As many people have pointed out, terrorism is not an ideology, but a tactic. However, "radical Islam" -- or the more recent term being used, "Islamism" -- is an ideology. It probably would be best-left to Muslim theologians and experts on Islamic jurisprudence to define just what the distinctions are between "moderate Islam" and "radical Islam." (It is highly doubtful that Charles Martel convened a council of non-Muslims before the Battle of Tours in 732 A.D. to debate "moderate" vs. "radical" Islam while engaged in a war with a Muslim army on the verge of conquering France.)
Nevertheless, can one imagine during World War II if the American government and military had never used the term "Nazism" or "kamikaze" to describe the enemy? It is unthinkable. Indeed, at present, it is unforgivable that American officialdom has covered up who our present-day enemy is, what it stands for, and what its ultimate goals are.
Now that the United States has a different president in power -- one apparently obsessed with "repairing" relations with the Muslim world and apologizing for perceived American injustices to Muslims -- the term "terrorist" has been all but abolished from the government lexicon.

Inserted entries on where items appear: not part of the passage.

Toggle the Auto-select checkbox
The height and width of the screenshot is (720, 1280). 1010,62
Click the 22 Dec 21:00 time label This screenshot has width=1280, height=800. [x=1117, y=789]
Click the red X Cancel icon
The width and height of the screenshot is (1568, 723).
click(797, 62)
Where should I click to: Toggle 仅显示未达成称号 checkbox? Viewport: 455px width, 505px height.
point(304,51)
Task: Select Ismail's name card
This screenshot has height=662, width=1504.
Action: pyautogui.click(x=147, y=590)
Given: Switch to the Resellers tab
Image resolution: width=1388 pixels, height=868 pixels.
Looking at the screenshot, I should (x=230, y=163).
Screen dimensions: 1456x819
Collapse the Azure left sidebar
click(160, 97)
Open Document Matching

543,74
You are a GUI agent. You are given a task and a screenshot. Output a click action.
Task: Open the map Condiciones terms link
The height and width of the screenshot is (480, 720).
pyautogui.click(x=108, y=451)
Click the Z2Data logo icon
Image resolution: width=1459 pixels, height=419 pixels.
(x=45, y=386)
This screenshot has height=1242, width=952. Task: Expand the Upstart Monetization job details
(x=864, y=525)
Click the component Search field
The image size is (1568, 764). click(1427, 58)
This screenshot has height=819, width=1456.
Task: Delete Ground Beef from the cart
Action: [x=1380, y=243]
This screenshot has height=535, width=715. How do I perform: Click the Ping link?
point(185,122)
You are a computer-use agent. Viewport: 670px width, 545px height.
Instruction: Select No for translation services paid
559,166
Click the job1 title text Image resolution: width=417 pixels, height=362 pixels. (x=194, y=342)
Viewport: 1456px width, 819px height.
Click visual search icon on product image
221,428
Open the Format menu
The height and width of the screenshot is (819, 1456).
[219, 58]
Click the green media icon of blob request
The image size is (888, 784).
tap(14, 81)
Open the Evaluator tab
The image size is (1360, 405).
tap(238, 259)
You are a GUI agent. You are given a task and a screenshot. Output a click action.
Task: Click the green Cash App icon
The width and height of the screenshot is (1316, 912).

The deputy National Security Advisor for Homeland Security, John Brennan, in a May 19th speech before the Center of International and Strategic Studies, stated that the concept of "jihad" was a "legitimate tenet of Islam" and that the term should not be used to define America's enemies, as that would be "counterproductive." While Brennan's asinine remarks could be waved off, he is indeed correct that jihad is a "legitimate tenet of Islam."...but not in the way that he and other apologists perceive it. Whenever political and religious figures in the Islamic world have used the term, it has always meant "holy war" against the "infidel." Does anyone in his or her right mind truly believe that when terror groups such as al-Qaeda, Hizbullah, Islamic Jihad, and Hamas invoke the term, they are referring to anything but war?
The sad facts remain. America has refused to call out the enemy for what it truly is: a murderous ideology based on religion and religious texts that seeks to dominate the world by any and all means. One can call it "Islamism" or "radical Islam," but facts do not change. While America blithely refuses to face the truth, handcuffs its military with "rules of engagement" that could have been written by the Taliban themselves, and courts a fifth column that has already infiltrated and penetrated our government and other institutions, her enemy freely, openly, and proudly acknowledges that this is a war between religions and civilizations that will ultimately end with a worldwide Islamic caliphate.
Will it take another 9/11-type attack, resulting in thousands more Americans dead in the streets of New York, Washington, or elsewhere, before America finally awakes from its slumber and admits to whom and what we are up against? If not, then perhaps we should withdraw our troops from the Middle East and begin taking lessons in Arabic and Islam.
This article first appeared in American Thinker.